Yingchun was a young and successful businesswoman from Beijing, China. In the 1990s, she owned a production factory and had popular retail shops in Shanghai. Her products sold in many regions of China, and according to her, things were great.
Business was booming, and in order to profit further, Yingchun planned to open more retail shops.
But—like plenty of businesswomen in Beijing experience—Yingchun’s fortune suddenly changed for the worse when her business manager embezzled 400,000 yuan (approx. $59,000) from the business.
The thief then left his wife and child and moved to southern China to hide.
Yingchun told Minghui.org that she nearly had a mental breakdown. Her debts skyrocketed as she couldn’t pay suppliers and employees. She cried every day and had lost all hope. Basically, she felt completely devastated. She was trying to figure out how she could keep her business running, but with no money to reinvest, she grew despondent and her mind and heart grew dark.
Her family thought Yingchun would die from self-neglect. Her mother worried for her and followed her around everywhere, making sure she didn’t do “something silly.”
Yingchun said of her mother, “She tried to comfort me, but nobody could really help me.”
She told her, “Don’t be too obsessed with the loss. That guy will get his retribution. He has lost a lot of virtue. Don’t worry about it.”
Her mother practiced Falun Dafa (also known as Falun Gong), a peaceful, meditative practice for the mind, body, and soul. Through this practice she learned about the principles of karma and virtue: People who commit bad deeds lose something good (virtue) and gain something bad (karma), while for the person who bears the pain of the loss, the process is reversed. So she took loss and gain lightly, and suggested her daughter do so too.
But Yingchun wasn’t listening. She was simply too angry and miserable to hear any advice, even from her caring mother.
She had to deal with her factory and return to Shanghai to manage inventory and orders at her warehouse even though she could barely think.
Returning to Shanghai
Before Yingchun left for Shanghai, her mother gave her a book. It was Zhuan Falun (Turning the Law Wheel) by Mr. Li Hongzhi, the main teachings of Falun Dafa.
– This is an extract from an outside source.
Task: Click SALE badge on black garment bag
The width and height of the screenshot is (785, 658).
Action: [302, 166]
She gently told her it was a good book, but she was hesitant to take it because her mother was illiterate.
“She couldn’t read, so what did she know about good books?” she admitted to thinking at that time.
But, after she flipped through the pages of the book a few times, she felt there was something more to it, so she decided when she returned from Shanghai she would make time to read it to figure out what exactly this book was about. Nonetheless, she had to look into her business first.
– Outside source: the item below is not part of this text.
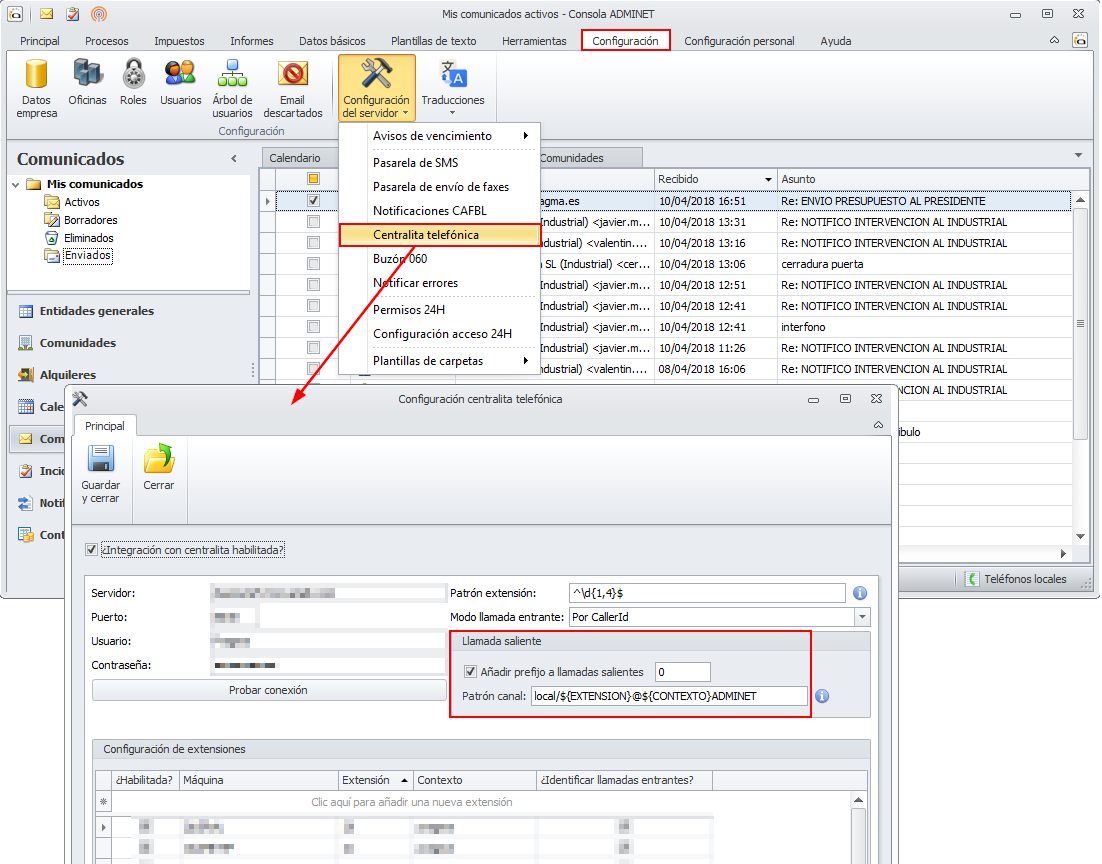The image size is (1102, 864).
Task: Uncheck Añadir prefijo a llamadas salientes
Action: [x=471, y=672]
On the train back from Shanghai, she began a conversation with a professor sitting near her who happened to be reading the same book her mother gave her.
She told the professor she was surprised to see that a scholar was reading Zhuan Falun, the same book her illiterate mother had given her and listened to a recording of.
The professor told Yingchun that many people from all walks of life read this book, saying, “People around the world read this book. … It is a book of the Buddha School. No matter how many books you have read, this book talks about things that other books have never touched upon. It is very profound.”
Yingchun had many questions after she first read the book, but when she read the book a second time, her questions were answered. She then had new questions, and reading it a third time, her questions were answered, and so on. She finally understood it was a book about self-improvement through cultivating the heart and mind. So she started practicing its teachings.
Thereafter, many things changed for Yingchun.
She regained her health, and broadened her mind. Most importantly, she didn’t hate the man who had embezzled money from her anymore, because her heart had changed. Among other things, she learned about loss and gain, and how to cultivate virtue by being kind and considerate of others.
Eventually, Yingchun learned that the man who cheated her had been abandoned by his second wife a few years later. The woman spent all of his money, so he went back to his first wife. The man then developed a skin ulcer and his leg was amputated, and he eventually passed away.
Yingchun felt sad. She didn’t want revenge; she now wished she could have saved this man from his own bad nature and sorrowful demise.
Eventually, Yingchun sold her factory and paid off all her debts and bought a new business. Her family life was harmonious, and she had an entirely different outlook and understanding on things.
So when, in 1999, the Chinese Communist Party launched a persecution campaign against Falun Dafa practitioners, her belief in the practice did not waver. She was arrested three times and imprisoned in a forced labor camp for three years because she refused to give up her faith. She was even homeless and lived frugally for a time to go undetected by police.
Yet over the years, Yingchun has remained true to her beliefs and has treasured the opportunity to improve himself, even under such difficult circumstances.
“When people understand what Falun Dafa is about, I am sure that they will be as determined as I am,” she said.